Re: Handling default fields in Avro messages using Flink SQL

2023-11-13 Thread Hang Ruan
Hi, Dale.

I think there are two choices to try.
1. As the reply in #22427[1], use the SQL function `COALESCE`.
2. Modify the code in Avro format by yourself.

There is some work to do for the choice 2. First, you need to pass the
default value in Schema, which does not contain the default value now.
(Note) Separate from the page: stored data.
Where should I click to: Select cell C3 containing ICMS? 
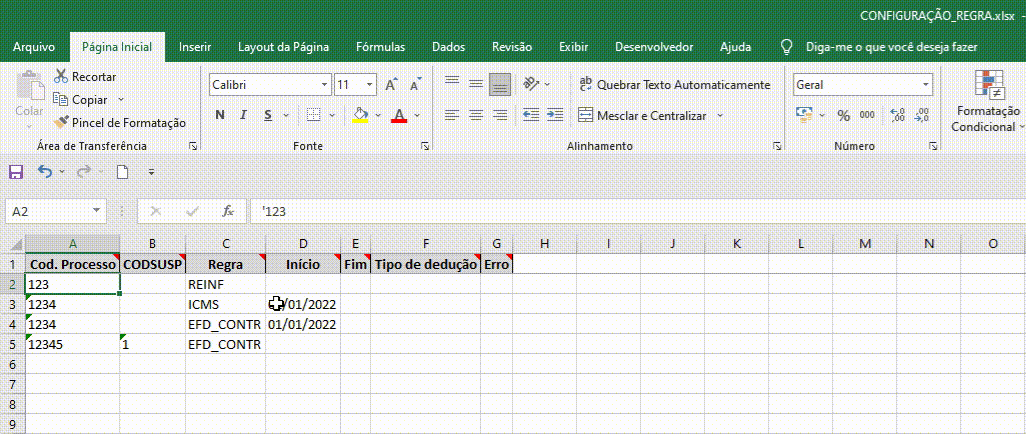tap(225, 304)
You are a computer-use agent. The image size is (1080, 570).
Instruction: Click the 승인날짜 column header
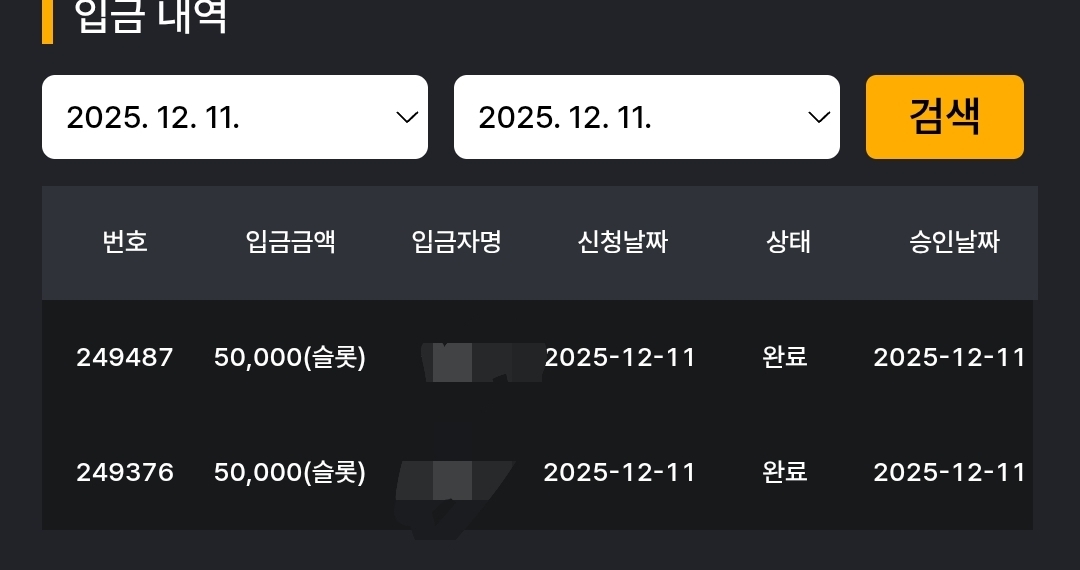(x=954, y=242)
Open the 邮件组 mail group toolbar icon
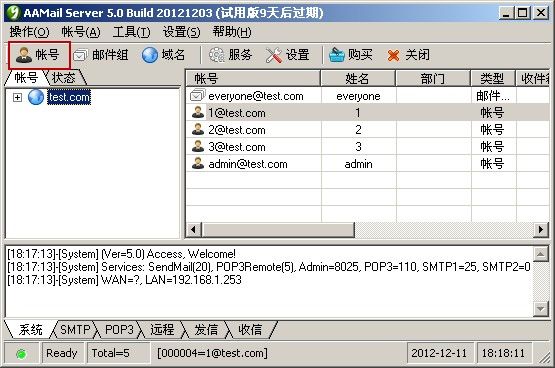This screenshot has height=368, width=555. pyautogui.click(x=80, y=55)
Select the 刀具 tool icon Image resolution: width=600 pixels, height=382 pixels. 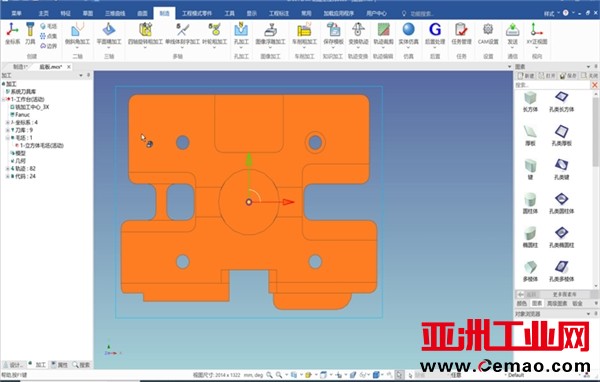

Then
you need to modify the AvroRowDataDeserializationSchema to return the
default value when the field is null.

Best,
Hang

[1]  https://issues.apache.org/jira/browse/FLINK-22427

Dale Lane  于2023年11月14日周二 01:33写道:

> I have a Kafka topic with events produced using an Avro schema like this:
>
>
>
> {
>
> "namespace": "demo.avro",
>
> "type": "record",
>
> "name": "MySimplifiedRecreate",
>
> "fields": [
>
> {
>
> "name": "favouritePhrase",
>
> "type": "string",
>
> "default": "Hello World"
>
> },
>
> {
>
> "name": "favouriteNumber",
>
> "type": "int",
>
> "default": 42
>
> },
>
> {
>
> "name": "isItTrue",
>
> "type": "boolean"
>
> }
>
> ]
>
> }
>
>
>
> I want to use the default values in the same way that I do in other Kafka
> consumers. (Specifically, that when a message on the topic is missing a
> value for one of these properties, the default value is used instead).
>
>
>
> e.g.
>
>
>
> CREATE TABLE `simplified-recreate`
>
> (
>
> `favouritePhrase`   STRING DEFAULT 'Hello World',
>
> `favouriteNumber`   INT DEFAULT 42,
>
> `isItTrue`  BOOLEAN NOT NULL
>
> )
>
> WITH (
>
> 'connector' = 'kafka',
>
> 'format' = 'avro',
>
> ...
>
>
>
> As far as I can see, DEFAULT isn’t available in Flink SQL. (Although I can
> see it was considered before in a different context -
> https://issues.apache.org/jira/browse/FLINK-22427 )
>
>
>
> Is there another way to *process events with missing properties where the
> schema identifies the correct default*?
>
>
>
> Kind regards
>
>
>
> Dale
>
>
>
>
>
>
>
>
> Unless otherwise stated above:
>
> IBM United Kingdom Limited
> Registered in England and Wales with number 741598
> Registered office: PO Box 41, North Harbour, Portsmouth, Hants. PO6 3AU
>


Handling default fields in Avro messages using Flink SQL

2023-11-13 Thread Dale Lane
I have a Kafka topic with events produced using an Avro schema like this:

{
"namespace": "demo.avro",
"type": "record",
"name": "MySimplifiedRecreate",
"fields": [
{
"name": "favouritePhrase",
"type": "string",
"default": "Hello World"
},
{
"name": "favouriteNumber",
"type": "int",
"default": 42
},
{
"name": "isItTrue",
"type": "boolean"
}
]
}

I want to use the default values in the same way that I do in other Kafka 
consumers. (Specifically, that when a message on the topic is missing a value 
for one of these properties, the default value is used instead).

e.g.

CREATE TABLE `simplified-recreate`
(
`favouritePhrase`   STRING DEFAULT 'Hello World',
`favouriteNumber`   INT DEFAULT 42,
`isItTrue`  BOOLEAN NOT NULL
)
WITH (
'connector' = 'kafka',
'format' = 'avro',
...

As far as I can see, DEFAULT isn’t available in Flink SQL. (Although I can see 
it was considered before in a different context - 
https://issues.apache.org/jira/browse/FLINK-22427 )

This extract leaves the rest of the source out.